A naturalist by inclination, I’ve been forced to do most of my volunteer work in the dry and thankless arena of housing. Thus it was that I felt called to bear personal witness in the case of Scarborough’s monarch butterflies versus Habitat for Humanity, which is proposing to build 90 affordable housing units on a patch of green off Manse Road south of Lawrence. On Friday, April 16, city council held up an earlier Scarborough community council decision to kill the affordable housing plan. A working group has now been set up to review the proposal’s feasibility and attempt to reach a consensus on what should be done with the site. The housing proposal may still be killed, which is too bad.

Housing is a necessity that a civilized culture should be able to take for granted, although the only affordable housing proposal on the city’s immediate agenda is this application, which has been brought forward by a group of dedicated nuns.

A police station and ambulance dispatch centre are planned for the northern third of this patch of green. The city made an exception to its own zoning designation, which is for housing, to clear the way for that project.

Among marshy, flower-strewn hillocks, the housing advocate in me takes note of manicured yards that adjoin the section of this green space where Habitat wants to build houses. If these neighbours love the butterflies so much, why don’t they grow native plants instead of acre upon acre of grass? As the field turns into bush, I find myself at a dead-end street and a gathering of city councillors who let me walk the site with them.

I ask area councillor Gay Cowbourne if a more appropriate site can be found for the police station and response centre. Habitat for Humanity would be a much better fit for the northern third of this plot. With native planting encouraged in this and nearby housing developments, some of the meadow life would adjust and survive.

“The neighbourhood needs this police station,”Cowbourne says. “The nearest is at Markham and Sheppard, and it can take 20 minutes to get a car down here,” she explains.

But with acres of asphalt poured and sirens blaring at all hours, the entire area could say goodbye to all but the most gregarious of nesting birds. Recalling the vast areas of pavement I passed a few blocks away on Kingston Road, including partially empty strip malls and numerous marginal second-hand car dealerships, I ask Cowbourne if the station might be better suited for one of those sites. “The station’s a done deal,”says the councillor. “The sod will be turned in a few weeks.”

Councillor Glenn De Baermaeker says he has already offered an alternative site for the housing project in his ward, close to public transit at Ellesmere and McCowan.

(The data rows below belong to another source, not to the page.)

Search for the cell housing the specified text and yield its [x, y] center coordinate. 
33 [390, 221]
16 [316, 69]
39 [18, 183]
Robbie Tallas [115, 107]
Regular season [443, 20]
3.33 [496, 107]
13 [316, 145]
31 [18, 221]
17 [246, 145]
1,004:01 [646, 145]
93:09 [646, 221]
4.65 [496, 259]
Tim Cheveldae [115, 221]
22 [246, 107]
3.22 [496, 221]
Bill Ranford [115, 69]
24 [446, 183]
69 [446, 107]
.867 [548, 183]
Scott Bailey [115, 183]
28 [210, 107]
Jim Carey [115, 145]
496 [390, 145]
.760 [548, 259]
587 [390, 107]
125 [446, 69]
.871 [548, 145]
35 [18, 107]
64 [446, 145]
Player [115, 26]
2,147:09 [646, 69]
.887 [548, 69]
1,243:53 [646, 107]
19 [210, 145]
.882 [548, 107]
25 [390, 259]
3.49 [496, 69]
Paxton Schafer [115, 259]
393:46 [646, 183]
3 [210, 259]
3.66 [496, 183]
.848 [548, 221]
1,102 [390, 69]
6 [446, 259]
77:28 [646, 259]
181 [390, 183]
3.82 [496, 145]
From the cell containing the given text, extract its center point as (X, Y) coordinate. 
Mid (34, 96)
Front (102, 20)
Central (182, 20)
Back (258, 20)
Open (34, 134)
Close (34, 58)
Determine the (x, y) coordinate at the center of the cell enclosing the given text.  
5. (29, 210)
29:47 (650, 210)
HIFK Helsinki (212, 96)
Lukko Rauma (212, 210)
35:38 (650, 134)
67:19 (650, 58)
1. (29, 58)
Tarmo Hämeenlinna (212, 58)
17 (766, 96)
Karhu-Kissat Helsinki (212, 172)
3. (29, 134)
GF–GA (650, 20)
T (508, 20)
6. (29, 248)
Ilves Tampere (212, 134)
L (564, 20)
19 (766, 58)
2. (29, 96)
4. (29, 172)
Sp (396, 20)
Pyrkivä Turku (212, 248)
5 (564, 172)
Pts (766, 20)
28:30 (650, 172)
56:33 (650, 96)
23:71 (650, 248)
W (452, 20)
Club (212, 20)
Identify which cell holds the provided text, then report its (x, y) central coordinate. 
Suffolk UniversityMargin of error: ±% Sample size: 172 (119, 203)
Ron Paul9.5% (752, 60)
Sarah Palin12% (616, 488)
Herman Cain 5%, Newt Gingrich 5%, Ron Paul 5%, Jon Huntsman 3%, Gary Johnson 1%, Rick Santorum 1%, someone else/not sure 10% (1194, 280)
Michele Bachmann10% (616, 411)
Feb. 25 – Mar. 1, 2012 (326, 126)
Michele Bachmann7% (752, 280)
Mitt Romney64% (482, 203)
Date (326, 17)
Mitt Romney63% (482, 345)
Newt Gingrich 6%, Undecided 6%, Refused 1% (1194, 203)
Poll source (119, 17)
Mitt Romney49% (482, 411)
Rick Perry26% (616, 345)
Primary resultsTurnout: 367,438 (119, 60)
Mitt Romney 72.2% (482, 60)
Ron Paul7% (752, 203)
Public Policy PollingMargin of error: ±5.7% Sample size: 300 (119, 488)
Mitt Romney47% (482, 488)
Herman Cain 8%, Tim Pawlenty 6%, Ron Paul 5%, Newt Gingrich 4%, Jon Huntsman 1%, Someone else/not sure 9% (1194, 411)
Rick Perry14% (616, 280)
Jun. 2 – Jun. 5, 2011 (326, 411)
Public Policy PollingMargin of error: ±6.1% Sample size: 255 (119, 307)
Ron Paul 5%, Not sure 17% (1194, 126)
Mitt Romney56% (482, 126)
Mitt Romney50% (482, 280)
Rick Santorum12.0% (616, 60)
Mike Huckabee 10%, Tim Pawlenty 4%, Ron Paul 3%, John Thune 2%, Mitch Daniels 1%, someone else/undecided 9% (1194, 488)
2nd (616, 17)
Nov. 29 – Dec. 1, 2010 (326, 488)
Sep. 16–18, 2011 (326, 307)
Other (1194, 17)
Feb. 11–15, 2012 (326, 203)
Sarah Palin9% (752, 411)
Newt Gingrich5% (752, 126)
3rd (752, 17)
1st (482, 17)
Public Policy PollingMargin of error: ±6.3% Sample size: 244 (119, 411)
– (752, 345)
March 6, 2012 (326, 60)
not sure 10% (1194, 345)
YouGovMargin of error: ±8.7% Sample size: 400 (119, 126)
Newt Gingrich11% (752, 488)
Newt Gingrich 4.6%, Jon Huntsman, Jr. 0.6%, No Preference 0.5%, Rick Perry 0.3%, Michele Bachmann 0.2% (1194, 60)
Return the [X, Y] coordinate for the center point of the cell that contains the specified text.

South of the proposed police station and response centre, as meadow and marsh give way to woodland, Cowbourne points out returning migrant birds while guiding us to the home of Bruce and Betty Smith. With other neighbours, the Smiths have worked for decades to have the entire area designated as parkland, twice battling proposals to ram an expressway through it. “When one of the nuns told me they had worked on the housing proposal for five years, I had to tell her we had been working on habitat preservation for 33,” says Betty Smith.

In the southern section, a mature woodland, hawks and woodpeckers forage in plain sight of Homo suburbia.

After decades of leaving its vital housing and environmental responsibilities to hard-working volunteers, the city could expedite a solution to this conflict. Why not build affordable housing on both the northern end of this meadow and De Baeremaeker’s proposed site, leaving the rest to nature? Planners should look to building in underused and degraded asphalt areas before paving over green spaces.

Future inhabitants of Habitat for Humanity homes, their neighbours, activists on both sides and wildlife have all been put at risk this week by the city’s affordable housing deficit. Let’s put a stop to that nonsense.